Saved data entries:
########################################

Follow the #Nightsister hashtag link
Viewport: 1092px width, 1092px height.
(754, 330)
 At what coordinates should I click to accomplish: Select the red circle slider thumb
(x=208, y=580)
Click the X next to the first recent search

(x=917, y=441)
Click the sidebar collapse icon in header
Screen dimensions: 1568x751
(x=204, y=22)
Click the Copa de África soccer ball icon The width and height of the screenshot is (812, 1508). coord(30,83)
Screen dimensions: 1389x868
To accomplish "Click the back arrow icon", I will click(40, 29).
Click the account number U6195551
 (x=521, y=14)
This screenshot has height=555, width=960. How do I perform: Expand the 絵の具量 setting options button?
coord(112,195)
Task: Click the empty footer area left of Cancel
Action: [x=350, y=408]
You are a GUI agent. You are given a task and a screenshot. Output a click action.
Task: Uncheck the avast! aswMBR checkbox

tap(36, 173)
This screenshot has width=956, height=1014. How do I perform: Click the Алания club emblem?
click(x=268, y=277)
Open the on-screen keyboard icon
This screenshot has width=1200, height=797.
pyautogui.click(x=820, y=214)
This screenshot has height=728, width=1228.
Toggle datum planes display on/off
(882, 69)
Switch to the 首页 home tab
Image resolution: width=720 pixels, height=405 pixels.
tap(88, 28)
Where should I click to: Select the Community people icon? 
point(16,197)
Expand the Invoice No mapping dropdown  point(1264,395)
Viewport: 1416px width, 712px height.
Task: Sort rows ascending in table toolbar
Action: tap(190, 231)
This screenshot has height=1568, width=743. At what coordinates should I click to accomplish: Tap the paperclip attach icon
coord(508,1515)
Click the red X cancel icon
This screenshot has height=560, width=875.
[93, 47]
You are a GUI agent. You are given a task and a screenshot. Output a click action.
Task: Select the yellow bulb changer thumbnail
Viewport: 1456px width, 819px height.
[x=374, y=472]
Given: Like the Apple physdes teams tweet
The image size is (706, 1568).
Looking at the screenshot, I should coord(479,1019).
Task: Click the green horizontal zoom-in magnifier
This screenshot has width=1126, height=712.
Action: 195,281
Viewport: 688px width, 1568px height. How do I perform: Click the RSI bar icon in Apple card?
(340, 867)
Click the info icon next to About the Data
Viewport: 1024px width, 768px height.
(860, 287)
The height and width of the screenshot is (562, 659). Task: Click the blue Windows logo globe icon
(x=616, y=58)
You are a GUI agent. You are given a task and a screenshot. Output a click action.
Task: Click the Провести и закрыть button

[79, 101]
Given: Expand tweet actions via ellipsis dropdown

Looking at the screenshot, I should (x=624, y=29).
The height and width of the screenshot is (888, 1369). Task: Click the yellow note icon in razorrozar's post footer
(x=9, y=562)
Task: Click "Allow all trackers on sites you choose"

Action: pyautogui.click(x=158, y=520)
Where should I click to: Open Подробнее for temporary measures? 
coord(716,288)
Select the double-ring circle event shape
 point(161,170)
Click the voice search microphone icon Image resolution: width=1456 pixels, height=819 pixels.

########################################

**Exercise directions**
Render each line of the listing above as a JSON array of strings, one string per line, and omit the blank lines.

**Solved exercise**
[
  "Follow the #Nightsister hashtag link",
  "Viewport: 1092px width, 1092px height.",
  "(754, 330)",
  " At what coordinates should I click to accomplish: Select the red circle slider thumb",
  "(x=208, y=580)",
  "Click the X next to the first recent search",
  "(x=917, y=441)",
  "Click the sidebar collapse icon in header",
  "Screen dimensions: 1568x751",
  "(x=204, y=22)",
  "Click the Copa de África soccer ball icon The width and height of the screenshot is (812, 1508). coord(30,83)",
  "Screen dimensions: 1389x868",
  "To accomplish \"Click the back arrow icon\", I will click(40, 29).",
  "Click the account number U6195551",
  " (x=521, y=14)",
  "This screenshot has height=555, width=960. How do I perform: Expand the 絵の具量 setting options button?",
  "coord(112,195)",
  "Task: Click the empty footer area left of Cancel",
  "Action: [x=350, y=408]",
  "You are a GUI agent. You are given a task and a screenshot. Output a click action.",
  "Task: Uncheck the avast! aswMBR checkbox",
  "tap(36, 173)",
  "This screenshot has width=956, height=1014. How do I perform: Click the Алания club emblem?",
  "click(x=268, y=277)",
  "Open the on-screen keyboard icon",
  "This screenshot has width=1200, height=797.",
  "pyautogui.click(x=820, y=214)",
  "This screenshot has height=728, width=1228.",
  "Toggle datum planes display on/off",
  "(882, 69)",
  "Switch to the 首页 home tab",
  "Image resolution: width=720 pixels, height=405 pixels.",
  "tap(88, 28)",
  "Where should I click to: Select the Community people icon? ",
  "point(16,197)",
  "Expand the Invoice No mapping dropdown  point(1264,395)",
  "Viewport: 1416px width, 712px height.",
  "Task: Sort rows ascending in table toolbar",
  "Action: tap(190, 231)",
  "This screenshot has height=1568, width=743. At what coordinates should I click to accomplish: Tap the paperclip attach icon",
  "coord(508,1515)",
  "Click the red X cancel icon",
  "This screenshot has height=560, width=875.",
  "[93, 47]",
  "You are a GUI agent. You are given a task and a screenshot. Output a click action.",
  "Task: Select the yellow bulb changer thumbnail",
  "Viewport: 1456px width, 819px height.",
  "[x=374, y=472]",
  "Given: Like the Apple physdes teams tweet",
  "The image size is (706, 1568).",
  "Looking at the screenshot, I should coord(479,1019).",
  "Task: Click the green horizontal zoom-in magnifier",
  "This screenshot has width=1126, height=712.",
  "Action: 195,281",
  "Viewport: 688px width, 1568px height. How do I perform: Click the RSI bar icon in Apple card?",
  "(340, 867)",
  "Click the info icon next to About the Data",
  "Viewport: 1024px width, 768px height.",
  "(860, 287)",
  "The height and width of the screenshot is (562, 659). Task: Click the blue Windows logo globe icon",
  "(x=616, y=58)",
  "You are a GUI agent. You are given a task and a screenshot. Output a click action.",
  "Task: Click the Провести и закрыть button",
  "[79, 101]",
  "Given: Expand tweet actions via ellipsis dropdown",
  "Looking at the screenshot, I should (x=624, y=29).",
  "The height and width of the screenshot is (888, 1369). Task: Click the yellow note icon in razorrozar's post footer",
  "(x=9, y=562)",
  "Task: Click \"Allow all trackers on sites you choose\"",
  "Action: pyautogui.click(x=158, y=520)",
  "Where should I click to: Open Подробнее for temporary measures? ",
  "coord(716,288)",
  "Select the double-ring circle event shape",
  " point(161,170)",
  "Click the voice search microphone icon Image resolution: width=1456 pixels, height=819 pixels."
]